Aim of the task: Look in the material below for the line with "Dislike Ilalang's comment with thumbs down" and the line with "Task: Open the question mark help icon", then set down exactly those two lines and all lines between, nothing more.

Available data:
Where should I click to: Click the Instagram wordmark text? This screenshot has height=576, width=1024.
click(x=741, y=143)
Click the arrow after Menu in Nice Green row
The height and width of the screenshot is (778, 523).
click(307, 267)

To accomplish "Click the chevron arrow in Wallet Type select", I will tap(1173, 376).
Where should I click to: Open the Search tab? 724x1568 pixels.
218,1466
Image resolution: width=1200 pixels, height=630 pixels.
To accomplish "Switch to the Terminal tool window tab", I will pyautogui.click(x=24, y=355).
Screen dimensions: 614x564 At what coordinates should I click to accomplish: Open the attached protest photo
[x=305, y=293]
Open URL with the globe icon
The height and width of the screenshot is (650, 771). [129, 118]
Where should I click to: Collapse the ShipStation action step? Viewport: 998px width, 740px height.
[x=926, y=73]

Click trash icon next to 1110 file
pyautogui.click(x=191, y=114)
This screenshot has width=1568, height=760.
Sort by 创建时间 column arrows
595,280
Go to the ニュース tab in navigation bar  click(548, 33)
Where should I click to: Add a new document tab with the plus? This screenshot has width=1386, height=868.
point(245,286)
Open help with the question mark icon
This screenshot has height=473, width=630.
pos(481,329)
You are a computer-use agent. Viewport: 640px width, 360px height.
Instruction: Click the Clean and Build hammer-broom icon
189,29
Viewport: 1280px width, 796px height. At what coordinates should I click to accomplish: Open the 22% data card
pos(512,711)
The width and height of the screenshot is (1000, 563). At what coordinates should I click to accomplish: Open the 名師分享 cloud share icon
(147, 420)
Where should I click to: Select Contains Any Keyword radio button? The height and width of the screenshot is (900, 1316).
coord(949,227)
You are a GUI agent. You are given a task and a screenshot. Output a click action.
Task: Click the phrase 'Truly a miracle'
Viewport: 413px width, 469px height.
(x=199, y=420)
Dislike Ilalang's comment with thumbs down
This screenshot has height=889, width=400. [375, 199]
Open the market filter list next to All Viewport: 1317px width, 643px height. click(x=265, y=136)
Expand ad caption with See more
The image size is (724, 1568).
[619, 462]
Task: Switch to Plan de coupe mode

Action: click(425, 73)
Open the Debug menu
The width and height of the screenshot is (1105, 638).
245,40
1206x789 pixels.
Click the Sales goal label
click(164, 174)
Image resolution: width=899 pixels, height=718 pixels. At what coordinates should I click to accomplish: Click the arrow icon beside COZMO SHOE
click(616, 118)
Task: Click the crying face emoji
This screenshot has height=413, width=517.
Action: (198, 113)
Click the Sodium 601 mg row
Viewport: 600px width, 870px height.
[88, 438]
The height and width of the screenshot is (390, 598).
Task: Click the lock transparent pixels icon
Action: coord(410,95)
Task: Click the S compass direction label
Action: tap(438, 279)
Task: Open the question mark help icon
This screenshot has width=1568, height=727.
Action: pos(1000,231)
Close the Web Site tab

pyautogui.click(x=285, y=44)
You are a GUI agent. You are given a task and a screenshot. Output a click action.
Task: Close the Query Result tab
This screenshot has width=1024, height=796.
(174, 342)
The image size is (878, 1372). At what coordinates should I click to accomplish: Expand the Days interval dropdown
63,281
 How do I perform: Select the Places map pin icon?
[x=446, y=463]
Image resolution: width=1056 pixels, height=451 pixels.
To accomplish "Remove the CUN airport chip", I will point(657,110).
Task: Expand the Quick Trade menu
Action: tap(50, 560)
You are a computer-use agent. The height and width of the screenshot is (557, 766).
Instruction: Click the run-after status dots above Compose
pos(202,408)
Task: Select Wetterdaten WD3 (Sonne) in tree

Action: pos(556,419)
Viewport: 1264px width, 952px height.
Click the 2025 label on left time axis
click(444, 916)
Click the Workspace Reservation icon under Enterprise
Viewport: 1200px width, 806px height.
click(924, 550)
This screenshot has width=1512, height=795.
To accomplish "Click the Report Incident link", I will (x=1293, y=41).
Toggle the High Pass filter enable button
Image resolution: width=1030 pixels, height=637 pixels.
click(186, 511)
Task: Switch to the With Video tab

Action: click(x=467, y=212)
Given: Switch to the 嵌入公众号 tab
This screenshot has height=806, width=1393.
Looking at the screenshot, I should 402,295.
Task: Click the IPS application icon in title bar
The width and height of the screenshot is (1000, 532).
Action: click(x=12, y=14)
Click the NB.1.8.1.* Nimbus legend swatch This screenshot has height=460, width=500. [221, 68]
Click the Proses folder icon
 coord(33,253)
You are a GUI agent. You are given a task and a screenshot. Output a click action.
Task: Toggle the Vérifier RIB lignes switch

Reply to the task:
Dislike Ilalang's comment with thumbs down
This screenshot has height=889, width=400. [375, 199]
Open the market filter list next to All Viewport: 1317px width, 643px height. click(x=265, y=136)
Expand ad caption with See more
The image size is (724, 1568).
[619, 462]
Task: Switch to Plan de coupe mode

Action: click(425, 73)
Open the Debug menu
The width and height of the screenshot is (1105, 638).
245,40
1206x789 pixels.
Click the Sales goal label
click(164, 174)
Image resolution: width=899 pixels, height=718 pixels. At what coordinates should I click to accomplish: Click the arrow icon beside COZMO SHOE
click(616, 118)
Task: Click the crying face emoji
This screenshot has height=413, width=517.
Action: (198, 113)
Click the Sodium 601 mg row
Viewport: 600px width, 870px height.
[88, 438]
The height and width of the screenshot is (390, 598).
Task: Click the lock transparent pixels icon
Action: coord(410,95)
Task: Click the S compass direction label
Action: tap(438, 279)
Task: Open the question mark help icon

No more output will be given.